Началось обсуждение кандидатур. Первым по списку шел Бакланов, за ним — Шура. Я чувствовала, как у меня выступают слезы обиды. Скорей, пожалуй, не обиды, а какой-то злости. Я злилась даже на то, что хвалят Шуру. И почему не учли, сколько времени отдавала я общественной работе! Об этом знают все, особенно Бакланов и Шура. Почему же они молчат?..

Кто-то сказал: «Можно бы в список внести и Певчую». Бакланов, пользуясь правом председателя собрания, поднялся, и я тут же опустила голову, втайне надеясь, что он поддержит меня…

И вдруг я услышала слова, которые больно хлестнули меня:

— …Молода, несдержанна, ей надо еще поучиться жизни!

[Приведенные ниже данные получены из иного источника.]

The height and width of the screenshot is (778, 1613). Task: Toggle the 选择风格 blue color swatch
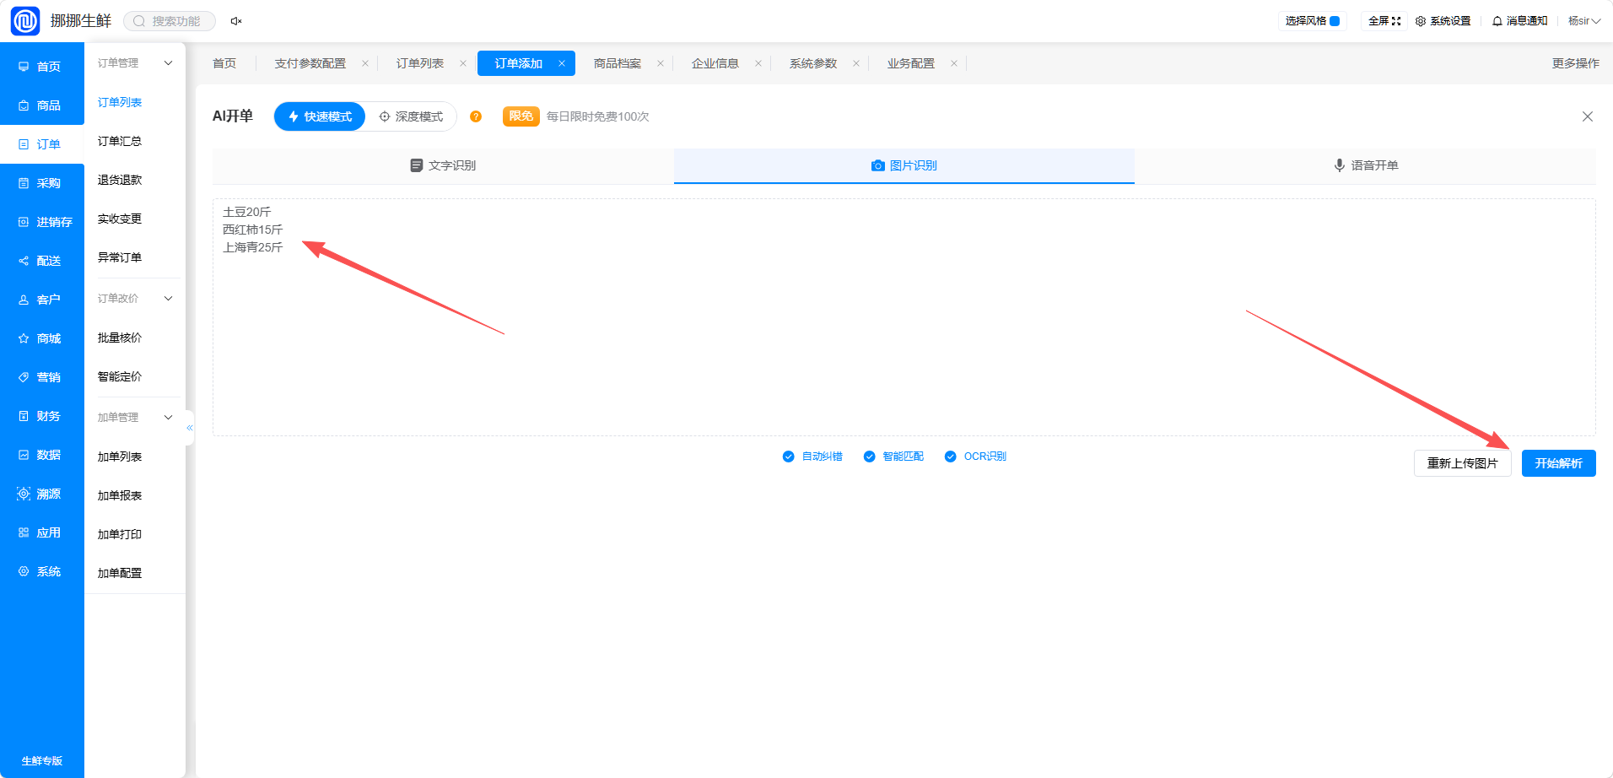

Я сжалась в комок. В ушах как-то странно зазвенело, и я не понимала уже того, что происходило в зале. Будто из-под земли до меня донеслось: «Певчая, тебя избрали!» С трудом поняла — меня избрали… в счетную комиссию!.. Кому пришла на ум эта злая насмешка?..

Вот уже читают протокол счетной комиссии. Все шумно поднялись, а у меня не хватает силы встать. В голове одна мысль: «Не избрали!..» Что же это такое? Выходит, меня приравняли к Булатову, Пышному — их-то здорово прокатили на вороных… Из тех, кто был в прежнем бюро, остался только Бакланов.

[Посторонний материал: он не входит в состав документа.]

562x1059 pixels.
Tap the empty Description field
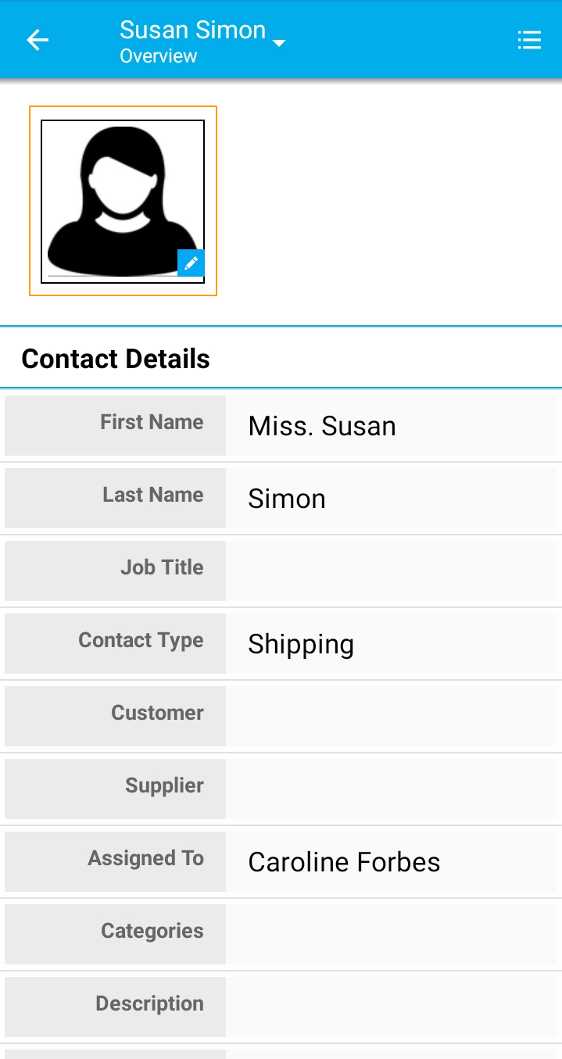click(391, 1007)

Шура подошла ко мне сияющая, счастливая. Рядом с ней оказался Минц.

Перед моими глазами мелькнула картина — Шура лежит на постели в моей комнате, отвернувшись к стене, и горько плачет…

Все это мелькало в моем сознании быстро, как в вихре. Вот Шура гонит от себя Минца, грустная и непреклонная. А здесь, на собрании, я просто не узнавала Шуру. Она как-то ожила, распрямилась.

И тогда я подумала: ведь она моя подруга. Так разве она не видит, как тяжело мне? Сколько на меня навалилось всего, сколько потеряла я…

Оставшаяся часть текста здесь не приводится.